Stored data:
========
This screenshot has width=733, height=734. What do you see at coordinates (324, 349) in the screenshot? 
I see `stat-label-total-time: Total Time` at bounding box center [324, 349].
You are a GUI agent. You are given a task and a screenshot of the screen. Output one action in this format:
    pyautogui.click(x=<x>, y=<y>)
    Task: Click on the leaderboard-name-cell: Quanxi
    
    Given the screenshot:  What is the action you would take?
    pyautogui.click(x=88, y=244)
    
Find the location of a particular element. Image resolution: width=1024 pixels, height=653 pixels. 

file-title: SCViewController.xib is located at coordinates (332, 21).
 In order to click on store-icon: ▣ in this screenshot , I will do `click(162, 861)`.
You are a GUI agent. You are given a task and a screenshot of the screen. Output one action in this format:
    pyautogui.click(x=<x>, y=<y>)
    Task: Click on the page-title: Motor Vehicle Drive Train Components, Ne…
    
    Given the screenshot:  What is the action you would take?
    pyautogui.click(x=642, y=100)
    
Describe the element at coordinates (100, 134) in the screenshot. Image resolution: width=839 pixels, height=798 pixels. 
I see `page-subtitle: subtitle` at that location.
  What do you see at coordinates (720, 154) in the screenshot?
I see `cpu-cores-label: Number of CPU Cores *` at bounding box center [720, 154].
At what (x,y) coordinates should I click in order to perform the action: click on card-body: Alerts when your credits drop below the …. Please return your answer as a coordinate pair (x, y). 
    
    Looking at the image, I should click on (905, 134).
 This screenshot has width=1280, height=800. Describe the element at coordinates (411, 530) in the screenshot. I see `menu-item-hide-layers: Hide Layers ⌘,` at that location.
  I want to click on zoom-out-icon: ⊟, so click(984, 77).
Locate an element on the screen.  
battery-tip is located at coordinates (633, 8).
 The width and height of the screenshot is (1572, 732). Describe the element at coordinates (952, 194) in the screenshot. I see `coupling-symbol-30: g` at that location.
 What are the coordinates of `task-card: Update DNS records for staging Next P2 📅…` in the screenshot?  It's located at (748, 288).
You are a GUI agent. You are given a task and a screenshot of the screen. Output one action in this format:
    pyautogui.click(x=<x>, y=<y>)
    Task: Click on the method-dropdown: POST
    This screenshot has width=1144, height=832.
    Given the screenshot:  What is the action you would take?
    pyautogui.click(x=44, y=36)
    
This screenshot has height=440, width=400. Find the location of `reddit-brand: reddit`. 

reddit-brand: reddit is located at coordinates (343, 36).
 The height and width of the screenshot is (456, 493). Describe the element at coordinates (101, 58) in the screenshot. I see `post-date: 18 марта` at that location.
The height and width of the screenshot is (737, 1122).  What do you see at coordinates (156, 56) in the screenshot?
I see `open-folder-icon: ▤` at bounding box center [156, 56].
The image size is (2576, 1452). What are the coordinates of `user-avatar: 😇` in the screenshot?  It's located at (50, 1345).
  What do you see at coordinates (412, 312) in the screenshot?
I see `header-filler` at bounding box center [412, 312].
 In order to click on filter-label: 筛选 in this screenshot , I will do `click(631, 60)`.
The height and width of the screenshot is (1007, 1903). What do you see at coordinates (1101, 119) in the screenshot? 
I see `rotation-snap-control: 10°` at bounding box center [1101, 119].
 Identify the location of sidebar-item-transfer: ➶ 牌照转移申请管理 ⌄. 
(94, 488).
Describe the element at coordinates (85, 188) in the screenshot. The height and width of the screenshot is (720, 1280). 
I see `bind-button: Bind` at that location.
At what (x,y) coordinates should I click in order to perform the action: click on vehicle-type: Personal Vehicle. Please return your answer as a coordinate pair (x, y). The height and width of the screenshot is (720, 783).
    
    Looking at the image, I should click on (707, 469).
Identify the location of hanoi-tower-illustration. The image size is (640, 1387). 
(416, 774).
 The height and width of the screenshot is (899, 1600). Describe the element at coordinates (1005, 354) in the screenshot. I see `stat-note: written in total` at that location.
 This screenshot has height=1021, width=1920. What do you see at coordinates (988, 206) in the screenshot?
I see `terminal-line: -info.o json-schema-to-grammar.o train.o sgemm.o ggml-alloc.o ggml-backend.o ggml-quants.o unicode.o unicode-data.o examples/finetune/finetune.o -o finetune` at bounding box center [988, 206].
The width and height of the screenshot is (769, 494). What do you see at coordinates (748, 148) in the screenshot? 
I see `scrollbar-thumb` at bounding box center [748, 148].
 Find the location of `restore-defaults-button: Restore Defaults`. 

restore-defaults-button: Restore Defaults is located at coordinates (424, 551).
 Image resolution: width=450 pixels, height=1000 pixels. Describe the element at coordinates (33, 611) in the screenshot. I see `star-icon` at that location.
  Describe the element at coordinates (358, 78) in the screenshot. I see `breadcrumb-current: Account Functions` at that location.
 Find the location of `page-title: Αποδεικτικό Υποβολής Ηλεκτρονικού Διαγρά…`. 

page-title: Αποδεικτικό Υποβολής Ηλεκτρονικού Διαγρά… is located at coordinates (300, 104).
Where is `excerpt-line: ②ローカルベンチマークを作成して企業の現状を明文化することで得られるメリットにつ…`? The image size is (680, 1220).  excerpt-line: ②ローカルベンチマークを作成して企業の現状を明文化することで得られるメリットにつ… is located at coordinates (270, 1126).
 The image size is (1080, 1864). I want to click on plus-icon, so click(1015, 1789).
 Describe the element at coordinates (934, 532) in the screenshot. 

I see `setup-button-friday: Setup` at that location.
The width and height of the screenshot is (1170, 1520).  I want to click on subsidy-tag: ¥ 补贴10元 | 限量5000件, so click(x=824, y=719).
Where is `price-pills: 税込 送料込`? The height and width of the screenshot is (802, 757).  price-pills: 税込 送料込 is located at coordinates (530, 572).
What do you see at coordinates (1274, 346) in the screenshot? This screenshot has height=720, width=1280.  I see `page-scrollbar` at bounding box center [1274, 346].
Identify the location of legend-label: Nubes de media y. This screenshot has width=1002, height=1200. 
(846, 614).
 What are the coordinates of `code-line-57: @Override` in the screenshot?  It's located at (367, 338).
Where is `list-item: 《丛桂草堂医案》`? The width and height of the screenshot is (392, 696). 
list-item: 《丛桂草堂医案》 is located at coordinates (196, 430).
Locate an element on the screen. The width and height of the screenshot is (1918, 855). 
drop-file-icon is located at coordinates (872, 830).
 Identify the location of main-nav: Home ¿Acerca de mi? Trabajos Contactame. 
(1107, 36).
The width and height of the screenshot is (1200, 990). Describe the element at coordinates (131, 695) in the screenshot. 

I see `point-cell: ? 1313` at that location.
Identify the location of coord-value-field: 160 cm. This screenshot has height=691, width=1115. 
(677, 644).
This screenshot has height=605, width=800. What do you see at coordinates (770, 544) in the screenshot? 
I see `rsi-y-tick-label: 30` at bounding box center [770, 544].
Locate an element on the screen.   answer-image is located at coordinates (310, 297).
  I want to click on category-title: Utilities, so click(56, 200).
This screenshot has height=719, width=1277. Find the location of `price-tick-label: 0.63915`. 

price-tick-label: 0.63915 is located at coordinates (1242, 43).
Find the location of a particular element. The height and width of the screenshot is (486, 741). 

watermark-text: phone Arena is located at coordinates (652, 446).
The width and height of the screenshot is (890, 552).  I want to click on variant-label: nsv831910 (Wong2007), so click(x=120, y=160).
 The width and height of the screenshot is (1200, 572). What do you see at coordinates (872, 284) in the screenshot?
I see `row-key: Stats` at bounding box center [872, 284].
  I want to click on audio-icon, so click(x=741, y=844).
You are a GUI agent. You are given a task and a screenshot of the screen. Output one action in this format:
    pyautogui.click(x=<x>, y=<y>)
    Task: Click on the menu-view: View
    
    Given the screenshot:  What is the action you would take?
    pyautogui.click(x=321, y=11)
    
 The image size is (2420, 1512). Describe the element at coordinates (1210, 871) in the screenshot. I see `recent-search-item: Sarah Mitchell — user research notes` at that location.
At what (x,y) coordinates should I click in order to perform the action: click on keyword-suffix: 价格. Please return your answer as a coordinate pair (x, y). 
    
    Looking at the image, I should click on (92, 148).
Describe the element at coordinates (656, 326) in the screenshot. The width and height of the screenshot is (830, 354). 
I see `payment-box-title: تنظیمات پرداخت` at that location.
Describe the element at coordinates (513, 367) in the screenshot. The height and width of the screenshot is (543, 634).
========
YOUR OBJECTIVE – Gather each line from the stored data above that contains the string "Defaults".

EXERCISE SOLUTION –
 Find the location of `restore-defaults-button: Restore Defaults`. 
restore-defaults-button: Restore Defaults is located at coordinates (424, 551).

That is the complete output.